Cardiac and respiratory periodic modulations are part of the “non‐BOLD” component of physiological temporal noise (σNB) [Kruger and Glover, 2001]. The other type of physiological temporal noise is similar to BOLD‐contrast signal (σB), whose magnitude depends on TE of the measurement [Kruger and Glover, 2001]. σNB noise has a more homogenous spatial distribution, while σB noise is higher in gray matter than white matter [Kruger and Glover, 2001]. With TR = 3 s, the ratio between σNB and σB noise at 3T is ∼ 1:2, implying that our temporal filtering method can optimally reduce physiological noise by 33%. Note that these numbers depend on TE, flip angle [Gonzalez‐Castillo, 2010], and TR. To further reduce the σB physiological noise, we may look to other solutions. It has been suggested that sampling with high spatial resolution and subsequently smoothing the data along the gray matter can effectively reduce the σB physiological noise [Triantafyllou et al., 2006]. This is due to the fact that physiological noise sources are partially spatially correlated. Sampling at higher spatial resolution can ensure that the noise sources are dominated by thermal, rather than physiological, noise. Subsequent spatial smoothing of thermal noise dominated data can compensate for the loss of signal without lowering the SNR, since thermal noise is spatially uncorrelated. Increasing spatial resolution to reduce the relative contribution of physiological noise reduces the advantage of InI as compared with EPI. However, if we know a priori that the σB noise is less concentrated in a specific k‐space region, as suggested by [Bodurka et al., 2007; Lowe and Sorenson, 1997], then InI accelerated scans can be acquired in that specific k‐space region in order to reduce physiological noise contamination. Namely, instead of acquiring projection images (k z = 0) in InI, we can also acquire k‐space data corresponding to a spatial harmonic (k z ≠ 0) in accelerated InI acquisition. Hypothetically, the reconstructed volumetric images can have reduced physiological noise.

It has been suggested that a steady state free precession (SSFP) signal can develop under a train of RF pulses with TR < T2 in single‐shot EPI [Zhao et al., 2000]. B0 fluctuations originating from respiration, physical movement outside the FOV, and system instability can cause SSFP temporal variation. InI uses a brief TR = 100 ms and thus this mechanism can potentially contribute to time series variation. It has been suggested that a strong crusher can be used to minimize these temporal noise fluctuations [Zhao et al., 2000]. In fact, our experiment used a crusher gradient of 20 mT/m strength and 10‐ms duration, as previously suggested [Zhao et al., 2000]. However, since the suggested strong crusher was studied with TR = 200 ms, InI may require further increase the crusher moment to reduce the SSFP signal disturbance by increasing the crusher duration or strength. However, the potential cost will be reduced temporal resolution and more prominent eddy current artifacts.

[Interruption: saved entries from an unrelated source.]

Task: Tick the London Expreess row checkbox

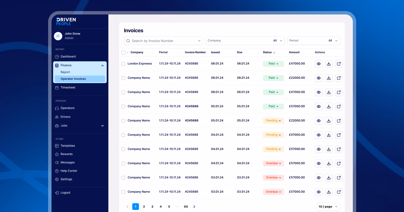Action: [123, 64]
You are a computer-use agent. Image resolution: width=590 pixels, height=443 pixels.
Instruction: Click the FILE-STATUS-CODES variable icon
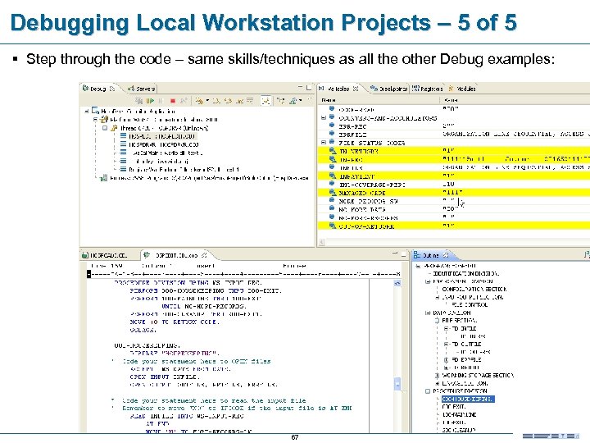click(x=331, y=143)
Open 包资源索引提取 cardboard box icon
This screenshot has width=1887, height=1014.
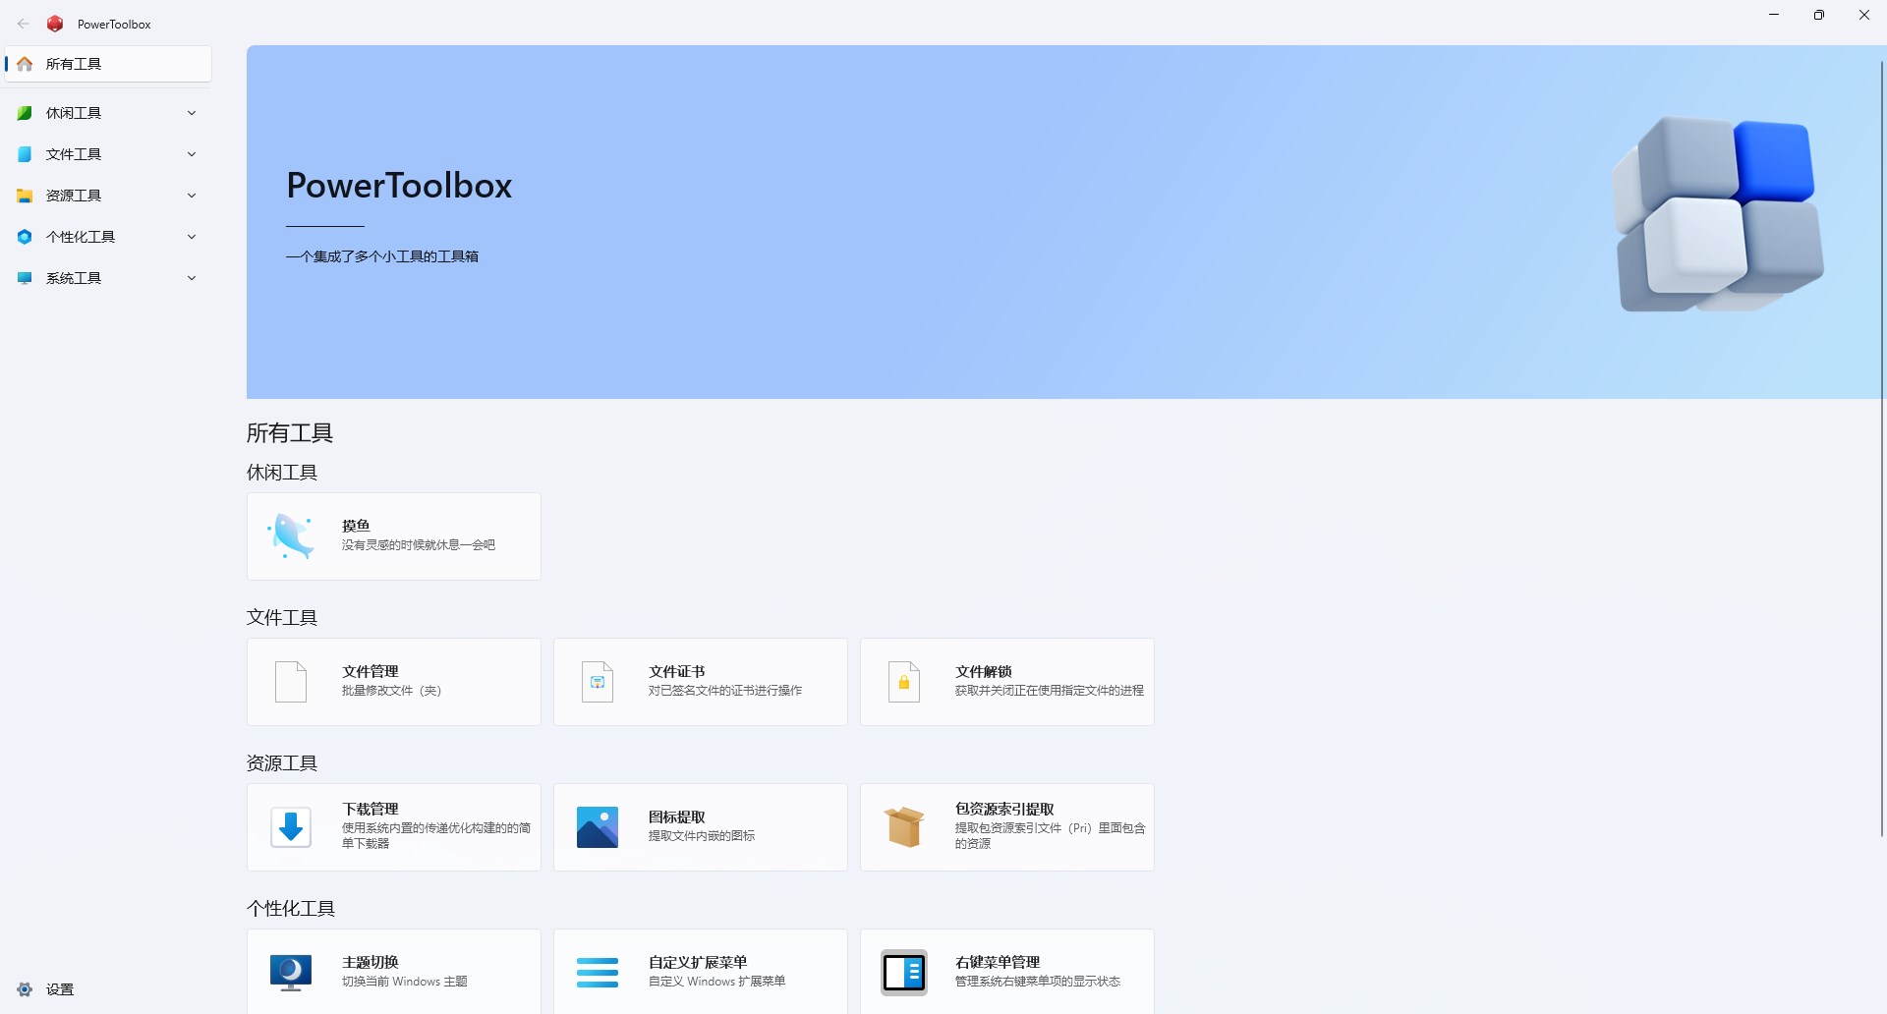pyautogui.click(x=904, y=827)
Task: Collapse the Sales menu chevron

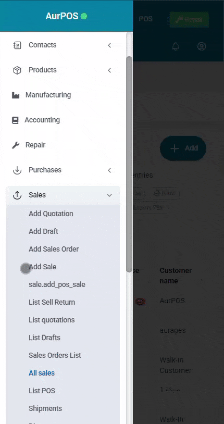Action: tap(109, 195)
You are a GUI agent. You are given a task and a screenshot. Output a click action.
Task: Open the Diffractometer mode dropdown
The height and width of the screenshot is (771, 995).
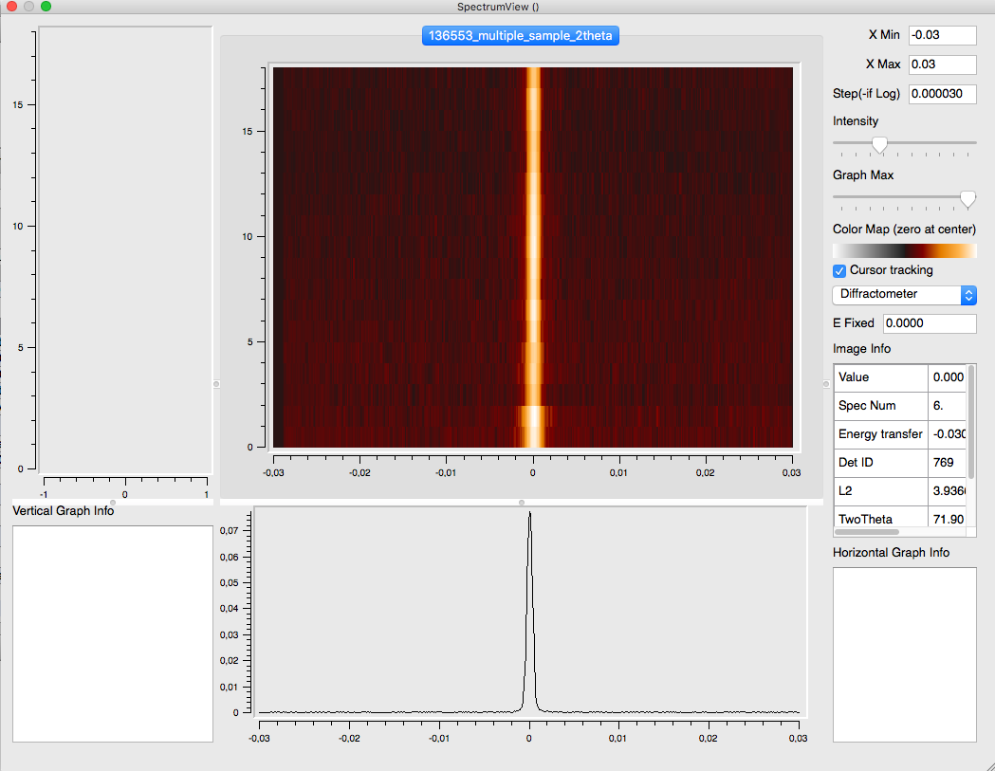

In conclusion, the high sampling rate made possible with MR InI can be exploited to monitor and suppress cardiac and respiratory physiological noise sources without the need for external monitoring devices. We systematically investigated this advantage by parametrically modulating the temporal filtering parameters and then comparing the results to EPI acquisitions processed with different spatial smoothing kernels. The improved detection power after physiological noise suppression was validated across participants and the improvements resulting from noise suppression are strong and statistically significant. The InI method can be used in BOLD‐contrast fMRI experiments using parallel detection from a RF coil array to further improve the sensitivity of detecting localized changes in neural activity that are either spontaneous, as in resting state studies, or task‐related, as in investigations of the neural mechanisms of perception, cognition and action.